Tesla has bucked its trend of appointing mostly men to its board of directors. And the move could mark a new direction for other Silicon Valley companies as they make their leadership teams more diverse.
"We're very excited that Tesla has named Linda Johnson Rice to the board," Ronald C. Parker, chairman of the Alliance for Board Diversity, tells CNBC Make It. "Tesla is an innovative company and we'd like to see more blacks and women in these tech spaces."
Tesla's announcement this week marks a break from the more common appointment of white males to board positions.

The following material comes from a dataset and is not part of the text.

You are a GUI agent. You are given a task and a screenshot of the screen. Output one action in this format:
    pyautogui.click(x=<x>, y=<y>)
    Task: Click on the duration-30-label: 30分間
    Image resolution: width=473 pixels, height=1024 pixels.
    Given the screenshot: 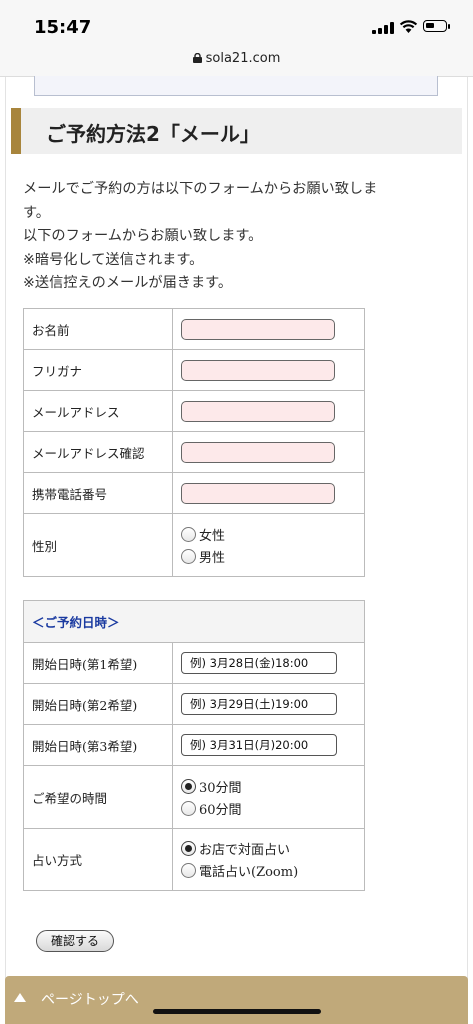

A recent study by the Alliance for Board Diversity and Deloitte shows that white men maintain the most board seats at Fortune 500 companies, although the percentage of women and minorities has increased in recent years. Caucasian men hold 69.2 percent of the seats analyzed, followed by Caucasian women who hold 16.4 percent, according to the study.
Prior to Rice's appointment, only two women have served on Tesla's board in the company's 14-year history. The first is Laurie Yoler, who was on the board of directors from 2003-2006 and then the board of advisors from 2008-2013. The second is Robyn Denholm, who was appointed to the board of directors in 2014.
"Women make 85 percent of the purchasing decisions in the household, so to have that female perspective on a board is beneficial," says Parker, who is also the president and CEO of the Executive Leadership Council. He adds that in black households, the percentage is even higher.
Rice could not initially be reached for comment, and Tesla sent a link to its announcement but declined to comment further.